Most landscaping businesses see measurable movement in local search rankings within 3 to 6 months of structural improvements — dedicated service pages, gallery optimization, and schema markup. GBP improvements (more recent photos, review responses) can improve map pack rankings within weeks. SEO compounds over time: a well-structured site generates leads for years.
Does a small landscaping company need SEO, or is word of mouth enough?
Word of mouth is what brings someone to Google — they saw your truck or finished patio in a neighbor's yard and searched your company name. Without a website that ranks and converts, you are losing those referrals to competitors who show up first. Across GrowLocal's research into top-ranking local business websites, every competitive landscaping site we analyzed had a gallery, dedicated service pages, and a quote form — these are now table stakes.
How much does landscaping SEO cost?
Hiring an SEO agency to run landscaping SEO typically costs $1,000–$3,000 per month, ongoing. The alternative is starting with the right website structure so the foundational SEO is already baked in — service pages, gallery, schema, fast load times — without a monthly retainer. A GrowLocal landscaping website includes all of these features as standard.
Do I need to be on every landscaping directory?

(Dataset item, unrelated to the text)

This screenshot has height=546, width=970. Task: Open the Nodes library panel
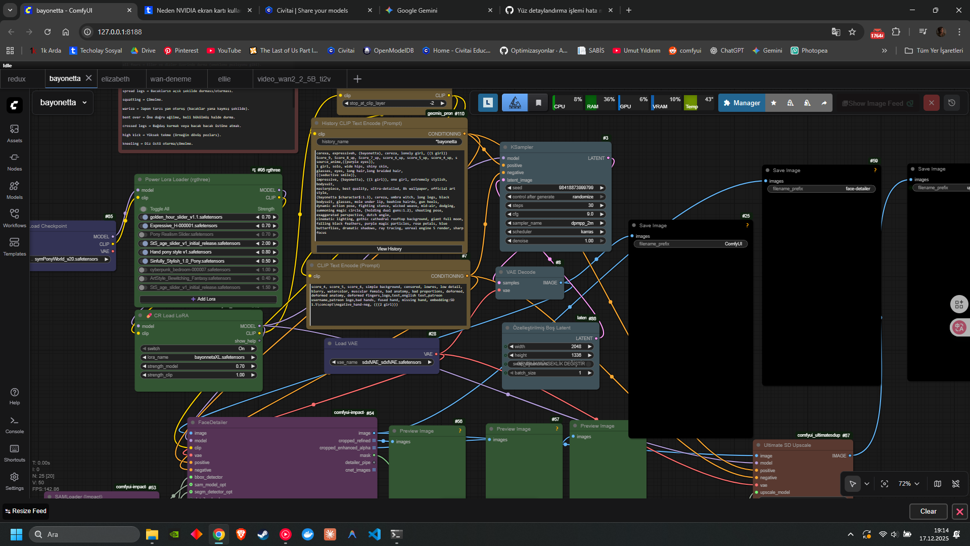[14, 162]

The most important directory is Google (your GBP). Beyond that, consistent NAP (name, address, phone) listings on Yelp, Angi, Houzz, and the BBB reinforce local authority. Being on dozens of minor directories matters less than having consistent, accurate information on the five or six directories that homeowners actually use.
What pages should every landscaping website have for SEO?
At minimum: a home page with your city and primary service in the H1, individual pages for each service (landscape design, lawn care, hardscaping, irrigation, etc.), a gallery, an about page with credentials and founding year, service area pages for every city you serve, and a contact/quote-request page. These pages give Google distinct targets to rank for distinct search queries.
Can I do landscaping SEO myself or do I need to hire someone?
Most of the structural work — building out service pages, writing descriptive gallery alt text, setting up schema markup — is done once at the website level. If your website platform handles schema, image optimization, and mobile performance automatically, the ongoing work shrinks to keeping your GBP current and collecting reviews. Hiring an SEO agency makes sense once you have the structural foundation in place and want to accelerate with link building and content at scale.